_The problem_
In the data below, start at the line containing "The height and width of the screenshot is (854, 1400)." and end after the line containing "Click the BTCUSD#,Weekly". Rewrite those lines, changing "Toggle" to "Switch" and leaving everything else the same.

[Rows from a dataset]
+ + + +

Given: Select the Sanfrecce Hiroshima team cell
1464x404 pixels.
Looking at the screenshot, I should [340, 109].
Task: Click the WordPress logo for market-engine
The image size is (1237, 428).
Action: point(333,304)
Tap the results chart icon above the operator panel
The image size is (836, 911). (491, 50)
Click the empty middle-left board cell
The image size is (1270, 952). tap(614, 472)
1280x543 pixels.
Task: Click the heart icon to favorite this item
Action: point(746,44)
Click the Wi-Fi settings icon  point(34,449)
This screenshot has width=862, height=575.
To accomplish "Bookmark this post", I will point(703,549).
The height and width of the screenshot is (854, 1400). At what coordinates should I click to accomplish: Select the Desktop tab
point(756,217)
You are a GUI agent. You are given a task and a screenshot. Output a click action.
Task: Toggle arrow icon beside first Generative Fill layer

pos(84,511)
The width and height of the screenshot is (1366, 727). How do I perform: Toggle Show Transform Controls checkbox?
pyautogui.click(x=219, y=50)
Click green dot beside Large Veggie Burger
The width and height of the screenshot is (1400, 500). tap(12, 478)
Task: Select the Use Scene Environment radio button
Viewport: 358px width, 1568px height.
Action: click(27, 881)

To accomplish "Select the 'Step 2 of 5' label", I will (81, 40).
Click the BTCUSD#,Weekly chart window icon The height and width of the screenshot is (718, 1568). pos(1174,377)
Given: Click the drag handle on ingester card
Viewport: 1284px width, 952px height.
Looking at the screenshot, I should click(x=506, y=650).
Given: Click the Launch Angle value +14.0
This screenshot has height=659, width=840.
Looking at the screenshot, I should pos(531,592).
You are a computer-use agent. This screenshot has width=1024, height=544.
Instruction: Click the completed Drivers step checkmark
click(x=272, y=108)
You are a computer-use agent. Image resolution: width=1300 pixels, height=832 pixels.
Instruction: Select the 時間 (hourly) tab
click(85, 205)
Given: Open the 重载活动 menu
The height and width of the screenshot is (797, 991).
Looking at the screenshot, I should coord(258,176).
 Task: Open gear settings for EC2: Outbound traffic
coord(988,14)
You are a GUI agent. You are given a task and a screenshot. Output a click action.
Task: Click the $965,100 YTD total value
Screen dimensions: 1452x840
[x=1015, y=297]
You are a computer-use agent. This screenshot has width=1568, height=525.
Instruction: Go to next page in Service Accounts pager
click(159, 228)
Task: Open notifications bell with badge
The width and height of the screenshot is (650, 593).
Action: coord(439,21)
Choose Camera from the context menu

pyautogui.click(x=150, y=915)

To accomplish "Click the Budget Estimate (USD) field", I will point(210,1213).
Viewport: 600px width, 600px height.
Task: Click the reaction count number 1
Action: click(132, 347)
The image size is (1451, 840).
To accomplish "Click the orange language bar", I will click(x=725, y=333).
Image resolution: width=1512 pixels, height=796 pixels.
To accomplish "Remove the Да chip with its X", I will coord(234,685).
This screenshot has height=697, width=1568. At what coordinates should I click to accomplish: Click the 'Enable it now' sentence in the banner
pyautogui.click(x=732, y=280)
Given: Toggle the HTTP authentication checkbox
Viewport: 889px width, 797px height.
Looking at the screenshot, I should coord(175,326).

+ + + +

_Answer to the exercise_
The height and width of the screenshot is (854, 1400). At what coordinates should I click to accomplish: Select the Desktop tab
point(756,217)
You are a GUI agent. You are given a task and a screenshot. Output a click action.
Task: Switch arrow icon beside first Generative Fill layer

pos(84,511)
The width and height of the screenshot is (1366, 727). How do I perform: Switch Show Transform Controls checkbox?
pyautogui.click(x=219, y=50)
Click green dot beside Large Veggie Burger
The width and height of the screenshot is (1400, 500). tap(12, 478)
Task: Select the Use Scene Environment radio button
Viewport: 358px width, 1568px height.
Action: click(27, 881)

To accomplish "Select the 'Step 2 of 5' label", I will (81, 40).
Click the BTCUSD#,Weekly chart window icon The height and width of the screenshot is (718, 1568). pos(1174,377)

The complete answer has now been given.